- _WORK TO COMPLETE_: Which lines below include "July"? Copy them all.

Source records:
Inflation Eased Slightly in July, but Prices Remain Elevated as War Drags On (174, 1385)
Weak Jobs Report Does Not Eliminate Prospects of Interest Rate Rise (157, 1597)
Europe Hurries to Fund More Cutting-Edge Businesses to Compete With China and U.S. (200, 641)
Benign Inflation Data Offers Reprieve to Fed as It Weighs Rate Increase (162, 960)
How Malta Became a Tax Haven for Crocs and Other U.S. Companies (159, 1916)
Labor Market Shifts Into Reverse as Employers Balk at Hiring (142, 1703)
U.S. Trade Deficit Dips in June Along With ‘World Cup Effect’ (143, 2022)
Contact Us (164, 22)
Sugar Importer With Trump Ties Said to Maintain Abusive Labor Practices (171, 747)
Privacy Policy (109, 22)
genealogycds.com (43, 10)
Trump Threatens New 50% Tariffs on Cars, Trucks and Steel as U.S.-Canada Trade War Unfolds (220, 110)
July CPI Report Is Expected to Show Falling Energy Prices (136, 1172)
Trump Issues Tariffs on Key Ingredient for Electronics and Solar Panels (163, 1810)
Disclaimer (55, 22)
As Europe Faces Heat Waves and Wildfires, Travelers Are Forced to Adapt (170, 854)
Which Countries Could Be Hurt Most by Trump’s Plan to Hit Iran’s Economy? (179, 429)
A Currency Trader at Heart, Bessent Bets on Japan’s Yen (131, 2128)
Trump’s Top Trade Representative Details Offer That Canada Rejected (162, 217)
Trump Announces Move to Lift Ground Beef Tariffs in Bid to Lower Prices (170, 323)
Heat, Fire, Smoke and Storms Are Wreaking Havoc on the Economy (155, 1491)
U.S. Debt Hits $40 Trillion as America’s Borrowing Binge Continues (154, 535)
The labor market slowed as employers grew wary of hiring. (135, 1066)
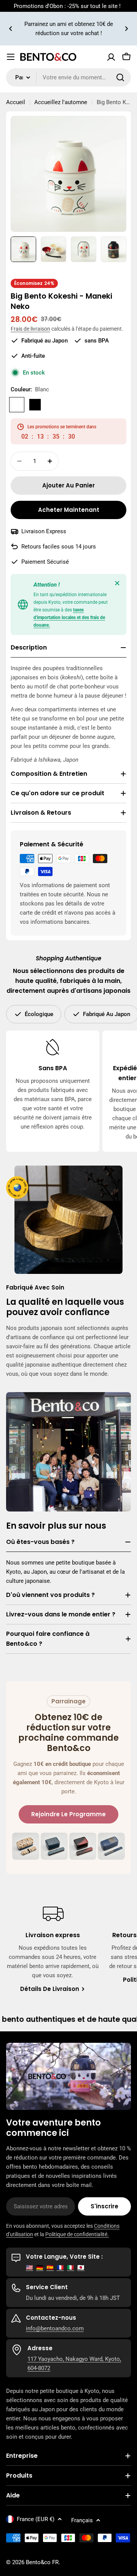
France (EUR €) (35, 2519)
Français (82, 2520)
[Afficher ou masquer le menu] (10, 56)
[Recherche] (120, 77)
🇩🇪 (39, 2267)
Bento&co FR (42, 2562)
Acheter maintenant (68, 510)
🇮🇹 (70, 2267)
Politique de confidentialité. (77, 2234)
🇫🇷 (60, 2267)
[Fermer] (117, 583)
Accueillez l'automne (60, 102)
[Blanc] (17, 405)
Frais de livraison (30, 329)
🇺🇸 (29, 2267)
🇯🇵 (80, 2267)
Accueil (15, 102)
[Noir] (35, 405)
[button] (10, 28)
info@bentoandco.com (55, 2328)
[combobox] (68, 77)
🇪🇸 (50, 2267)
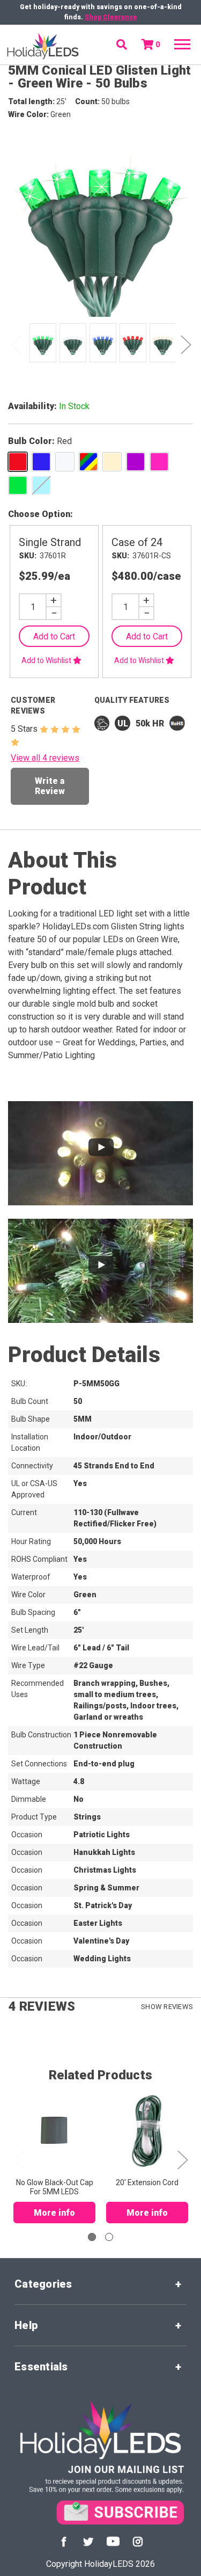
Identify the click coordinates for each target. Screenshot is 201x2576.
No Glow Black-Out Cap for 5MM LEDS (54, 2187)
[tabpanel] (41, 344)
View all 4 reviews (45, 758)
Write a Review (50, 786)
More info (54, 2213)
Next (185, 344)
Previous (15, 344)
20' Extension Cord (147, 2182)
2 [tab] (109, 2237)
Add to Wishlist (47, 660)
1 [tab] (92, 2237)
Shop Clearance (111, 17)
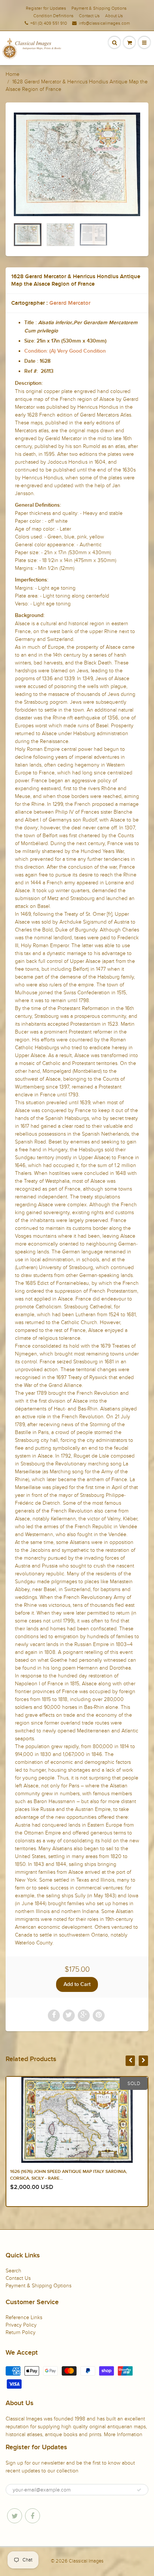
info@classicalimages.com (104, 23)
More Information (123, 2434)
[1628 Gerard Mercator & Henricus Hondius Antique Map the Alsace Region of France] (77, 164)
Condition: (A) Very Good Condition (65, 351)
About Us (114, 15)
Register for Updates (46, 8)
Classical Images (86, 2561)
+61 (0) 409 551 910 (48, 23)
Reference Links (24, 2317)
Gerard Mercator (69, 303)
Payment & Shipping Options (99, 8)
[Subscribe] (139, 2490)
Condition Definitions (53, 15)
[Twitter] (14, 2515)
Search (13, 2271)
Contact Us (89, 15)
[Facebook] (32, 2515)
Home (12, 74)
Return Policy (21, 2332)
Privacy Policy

- _FINISHED EXERCISE_:
Inflation Eased Slightly in July, but Prices Remain Elevated as War Drags On (174, 1385)
July CPI Report Is Expected to Show Falling Energy Prices (136, 1172)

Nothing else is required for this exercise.